# Material for this exercise
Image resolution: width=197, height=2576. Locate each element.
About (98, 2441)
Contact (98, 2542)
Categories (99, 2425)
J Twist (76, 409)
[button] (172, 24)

# Work task
Reproduce the entries above in full and exactly.

# Solution below
Image resolution: width=197, height=2576. Locate each element.
About (98, 2441)
Contact (98, 2542)
Categories (99, 2425)
J Twist (76, 409)
[button] (172, 24)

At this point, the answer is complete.